I don’t like to cry because my Wasbund often said women only cry to manipulate men’s emotions, so I was conditioned to think I must be doing that when I cry due to being overwhelmed with emotion. He started telling me that the first time I cried over something he said I found hurtful. Red flag! 🚩
I was so traumatized by his disparaging comments about the first time I cried in front of him, the second time he made me cry, I ran from his room and hid in the back of my closet. He came looking for me with duct tape on his mouth, I didn’t want to come out. I felt like a 5 year old. I was 25 at the time.
He always seemed uncomfortable about me crying and it made me extremely self-conscious about it to the point I’d try to hide it when it happened.
This is a big thing for me to admit, because I have 29 years of history with him to unpack, and I am, unfortunately, still in the beginning stages of unpacking it all because I only realized his probable NPD a little over a year ago, March 27th.
I was very resistant to that notion because everyone is a narcissist these days, to hear most disgruntled exes. Anyone with a selfish, asshole ex is convinced they have a narcissist on their hands, so the idea pissed me off whenever it got brought up.
It got brought up a lot, though, by therapists and the few friendly folks left in my life. I didn’t think it was possible – 𝙗𝙚𝙘𝙖𝙪𝙨𝙚 𝙄 𝙩𝙝𝙤𝙪𝙜𝙝𝙩 𝙝𝙚 𝙝𝙖𝙨 𝙚𝙢𝙤𝙩𝙞𝙤𝙣𝙖𝙡 𝙚𝙢𝙥𝙖𝙩𝙝𝙮 – like most people do. He does not, he had me completely fooled. His emotions were always blunted and reserved. He’s always been an antisocial curmudgeon who hates people and is a complete dick. I just thought I was special. Turns out I wasn’t.
Once I made the connection, I can’t unsee it anymore. It’s like he has a handbook he’s following, it’s so fucking bizarre to deconstruct each interaction with him. It’d be fascinating, too, if it weren’t so frustrating. I can almost predict how the interactions will go.
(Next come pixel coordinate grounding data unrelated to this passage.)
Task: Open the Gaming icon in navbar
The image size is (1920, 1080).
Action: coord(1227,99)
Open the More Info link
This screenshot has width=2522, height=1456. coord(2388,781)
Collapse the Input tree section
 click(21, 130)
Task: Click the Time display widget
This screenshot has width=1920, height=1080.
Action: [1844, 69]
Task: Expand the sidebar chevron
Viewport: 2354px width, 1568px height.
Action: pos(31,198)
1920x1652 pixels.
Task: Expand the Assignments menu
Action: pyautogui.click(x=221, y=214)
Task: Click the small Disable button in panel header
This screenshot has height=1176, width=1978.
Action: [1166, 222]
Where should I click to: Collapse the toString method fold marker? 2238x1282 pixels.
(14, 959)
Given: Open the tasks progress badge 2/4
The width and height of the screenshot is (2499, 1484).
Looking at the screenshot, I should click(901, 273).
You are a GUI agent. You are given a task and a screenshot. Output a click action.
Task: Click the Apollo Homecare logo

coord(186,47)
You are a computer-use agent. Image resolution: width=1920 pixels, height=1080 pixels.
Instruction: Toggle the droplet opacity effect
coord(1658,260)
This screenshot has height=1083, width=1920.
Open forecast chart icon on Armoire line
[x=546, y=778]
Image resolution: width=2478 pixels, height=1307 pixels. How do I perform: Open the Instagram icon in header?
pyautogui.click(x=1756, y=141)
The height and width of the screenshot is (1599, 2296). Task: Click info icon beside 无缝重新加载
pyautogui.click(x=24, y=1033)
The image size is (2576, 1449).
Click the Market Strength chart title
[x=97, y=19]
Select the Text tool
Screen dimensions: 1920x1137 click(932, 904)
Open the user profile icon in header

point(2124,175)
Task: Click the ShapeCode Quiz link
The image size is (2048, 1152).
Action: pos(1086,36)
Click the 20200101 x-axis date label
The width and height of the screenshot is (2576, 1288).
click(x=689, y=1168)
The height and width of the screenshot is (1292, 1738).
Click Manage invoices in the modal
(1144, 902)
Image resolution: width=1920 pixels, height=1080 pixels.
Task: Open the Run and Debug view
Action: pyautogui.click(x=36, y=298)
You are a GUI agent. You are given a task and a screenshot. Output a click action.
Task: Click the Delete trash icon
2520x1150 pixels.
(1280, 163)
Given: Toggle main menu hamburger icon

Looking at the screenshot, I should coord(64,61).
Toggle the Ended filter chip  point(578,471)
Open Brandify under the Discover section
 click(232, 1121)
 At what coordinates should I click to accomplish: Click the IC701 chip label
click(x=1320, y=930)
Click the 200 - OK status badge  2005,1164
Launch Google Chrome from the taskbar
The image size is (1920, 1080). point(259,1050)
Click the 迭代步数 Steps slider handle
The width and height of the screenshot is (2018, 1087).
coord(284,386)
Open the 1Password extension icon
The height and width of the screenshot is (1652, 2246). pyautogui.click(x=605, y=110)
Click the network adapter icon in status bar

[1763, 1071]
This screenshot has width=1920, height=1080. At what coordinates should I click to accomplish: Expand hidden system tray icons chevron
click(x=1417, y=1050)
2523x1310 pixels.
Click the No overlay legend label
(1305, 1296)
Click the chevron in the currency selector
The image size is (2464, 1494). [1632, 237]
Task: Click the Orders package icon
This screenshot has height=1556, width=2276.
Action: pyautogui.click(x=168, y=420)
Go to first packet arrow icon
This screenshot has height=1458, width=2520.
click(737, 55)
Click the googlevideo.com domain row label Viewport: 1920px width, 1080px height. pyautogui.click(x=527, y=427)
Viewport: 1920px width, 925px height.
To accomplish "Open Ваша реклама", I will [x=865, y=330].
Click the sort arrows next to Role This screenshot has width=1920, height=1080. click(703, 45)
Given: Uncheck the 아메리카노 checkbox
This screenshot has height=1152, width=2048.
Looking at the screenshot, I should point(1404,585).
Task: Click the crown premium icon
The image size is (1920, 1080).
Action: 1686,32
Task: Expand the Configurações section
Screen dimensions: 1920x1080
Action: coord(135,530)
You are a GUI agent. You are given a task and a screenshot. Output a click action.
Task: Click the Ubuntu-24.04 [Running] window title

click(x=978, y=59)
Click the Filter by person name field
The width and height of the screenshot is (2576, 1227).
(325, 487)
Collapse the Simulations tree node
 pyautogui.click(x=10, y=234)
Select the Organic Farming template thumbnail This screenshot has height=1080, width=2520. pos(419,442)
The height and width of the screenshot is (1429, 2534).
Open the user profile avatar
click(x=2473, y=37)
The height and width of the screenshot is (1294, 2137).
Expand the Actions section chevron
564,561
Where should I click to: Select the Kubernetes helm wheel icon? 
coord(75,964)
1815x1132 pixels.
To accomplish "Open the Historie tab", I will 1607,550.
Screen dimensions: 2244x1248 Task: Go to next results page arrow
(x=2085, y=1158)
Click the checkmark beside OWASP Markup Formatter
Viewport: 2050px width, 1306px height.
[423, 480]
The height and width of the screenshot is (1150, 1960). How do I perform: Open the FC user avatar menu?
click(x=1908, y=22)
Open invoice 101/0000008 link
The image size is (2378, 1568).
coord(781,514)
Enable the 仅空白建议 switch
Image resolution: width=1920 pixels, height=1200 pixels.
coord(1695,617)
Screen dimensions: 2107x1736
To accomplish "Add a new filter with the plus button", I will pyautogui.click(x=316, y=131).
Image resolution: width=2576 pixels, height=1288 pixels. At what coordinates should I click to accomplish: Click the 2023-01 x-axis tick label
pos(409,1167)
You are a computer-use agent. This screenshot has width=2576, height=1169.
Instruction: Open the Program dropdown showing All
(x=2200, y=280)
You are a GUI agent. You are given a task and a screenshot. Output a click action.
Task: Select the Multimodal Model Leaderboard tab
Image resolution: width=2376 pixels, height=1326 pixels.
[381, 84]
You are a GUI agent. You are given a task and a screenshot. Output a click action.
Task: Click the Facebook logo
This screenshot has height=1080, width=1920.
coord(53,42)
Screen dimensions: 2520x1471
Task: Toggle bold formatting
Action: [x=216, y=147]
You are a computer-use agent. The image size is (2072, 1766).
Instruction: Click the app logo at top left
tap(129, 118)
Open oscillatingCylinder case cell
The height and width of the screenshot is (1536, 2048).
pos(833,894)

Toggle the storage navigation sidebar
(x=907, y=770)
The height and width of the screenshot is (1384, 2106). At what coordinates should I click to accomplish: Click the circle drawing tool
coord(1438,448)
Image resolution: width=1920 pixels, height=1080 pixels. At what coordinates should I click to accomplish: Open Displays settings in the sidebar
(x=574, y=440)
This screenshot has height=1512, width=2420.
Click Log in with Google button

But more than that, I’m having a hard time admitting that I allowed myself to be treated the way I had been, because during most of the time, it didn’t “feel” like abuse to me. Abuse to me is physically brutal. Not the psychological bullshit my Wasbund was engaged in. I also don’t put up with overt abuse and manipulation, the obvious stuff. I’m a sucker for the subtle, underhanded abuse apparently – because of the conditioning from my childhood where I was conditioned to tolerate the intolerable.
I prefer the familiar. I am a creature of comfort, as most of us are. He’s a lot like my father, as demonstrated over these past 4 years, just not in an overt way. He’s more nuanced and subtle. Passive aggressive where my father is just aggressive. He felt comfortable and familiar. And he lead me to believe he was a safe person for me. Nothing is farther than the truth.
My discovery of his likely NPD only made me start wondering who else in my life could be afflicted with it, but NPD is about as rare as bipolar disorder in the world population – only about 4% of people have it is what I read somewhere a while back, equally distributed between the sexes. That’s reality. But Narcissism is still a buzzword that garners a lot of attention, and they’re talking about taking it out of the DSM 5, if I recall correctly.
No, the world is not full of pwNPD*. Everyone has Narcissistic traits from time to time, and there’s nothing wrong with self confidence in the right circumstances. I strongly suspect my Wasbund has it as do some professionals “off-record”. They’re not allowed to diagnose non-patients, it’s not “professional” but I’ve been told the behaviors I’ve encountered from him are very “textbook” NPD.
I seem to attract a certain element into my life and that’s something I need to keep in mind as I move forward with my life. 12 years of horrific, brutal child abuse that trauma bonded me to my family, 26 years living with my Wasbund and I’m likely trauma bonded to him as well, yay, go me. So a total of 16 good years out of 54 total so far? Meh.
I’m not keeping quiet anymore.
*People With Narcissistic Personality Disorder.